The seal is made in States and I got mine thru a local company after searching online at http://www.edgetechig.com/ (http://www.edgetechig.com/) . I will post a picture at the end of all products. This is the same stuff the window people used on mine and all seems good. The cleaner is made by SIKA and the black glass edge sealer is a DOW product called -Betaseal-U418.
First remove window (obviously) then using a clean flat worksurface mark with masking tape each window position in the frame and also back to back glass panels. This is so you do not mix pieces up on refit.

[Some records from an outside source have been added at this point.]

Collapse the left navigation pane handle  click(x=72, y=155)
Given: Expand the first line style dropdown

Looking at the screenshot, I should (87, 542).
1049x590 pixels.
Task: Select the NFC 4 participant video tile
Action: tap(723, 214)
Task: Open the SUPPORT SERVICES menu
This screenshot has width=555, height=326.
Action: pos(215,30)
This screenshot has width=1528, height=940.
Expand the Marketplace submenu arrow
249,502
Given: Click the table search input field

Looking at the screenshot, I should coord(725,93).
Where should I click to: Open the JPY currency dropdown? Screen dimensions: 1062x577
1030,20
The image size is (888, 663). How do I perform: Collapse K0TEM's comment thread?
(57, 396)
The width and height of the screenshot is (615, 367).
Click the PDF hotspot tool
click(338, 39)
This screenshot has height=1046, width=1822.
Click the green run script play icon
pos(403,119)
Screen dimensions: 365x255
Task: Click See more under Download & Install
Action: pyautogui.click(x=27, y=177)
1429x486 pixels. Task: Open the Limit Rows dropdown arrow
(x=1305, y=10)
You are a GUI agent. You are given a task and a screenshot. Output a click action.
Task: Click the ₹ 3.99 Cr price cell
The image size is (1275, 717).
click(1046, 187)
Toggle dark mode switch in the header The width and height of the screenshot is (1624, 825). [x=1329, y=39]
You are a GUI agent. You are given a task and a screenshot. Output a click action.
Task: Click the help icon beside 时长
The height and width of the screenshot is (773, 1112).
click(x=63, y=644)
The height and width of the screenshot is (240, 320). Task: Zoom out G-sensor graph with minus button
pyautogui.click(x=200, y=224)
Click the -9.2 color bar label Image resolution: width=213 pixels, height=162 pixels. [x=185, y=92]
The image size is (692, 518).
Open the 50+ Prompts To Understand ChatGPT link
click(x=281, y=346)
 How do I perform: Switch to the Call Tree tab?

There are a couple of aluminum pieces on side of window that hold frame together so take this apart so you can take out glass panels. Put this panel (do one at a time) on something soft as you do not want to break it. Take a sharpish spatula (or whatever) and seperate the glass from seal making sure you do not scratch the glass. Once seal is all off lay each piece with the inside face up and clean all trace of seal. Then use the window cleaner to clean with a soft cotton cloth untill you are sure there are no streaks (view from different angles). Open up the sealed pkg of Soft seal after measuring approx how much you need to go around window-plus a bit.Re-seal the package to keep moisture out. You will find there is a blue tape on seal to protect the sticky sides-carefully place the seal on the glass about an 1/8" in from edge and with foam facing into centre of window. When you get to the join of seal make sure you do a clean square cut so faces abutt each other. Then put a peice of wood or!! material against two edges of glass so you have a guide to make sure the glass edges line up with each other and carefully lay it on top of the taped piece. Use clean gloves if you need and hold only by the outside edges, for obvious reasons. Press down all around. Next job is to use the caulking/urethane. Place the glass on something that will lift it up off the table so you can work all the way around the edge in comfort as this step can get messy. Put a small bead all around that will completely fill the 1/8 gap and do not worry if it drips down some. Follow the curing instruction and then it is easy to get a sharp knife to trim all excess caulk from edge to make it nice and square.. Move that one to a safe place and do the next one. I would leave it overnight to cure. Once you have done them then just re-install them into frame using the markings you put on at beginning.
Cleanliness and patience is all it takes and it can be a nice saving for you.
John,
Now if we could only help you with your back. ^.^d
Thanks John, sounds like a winter job down in Yuma.
At Suncoast they use a machine to apply the seal while setting and maintaining the proper spacing between glass pieces. My driver's seat window had to be redone because the completed window was too thick to slide easily once installed.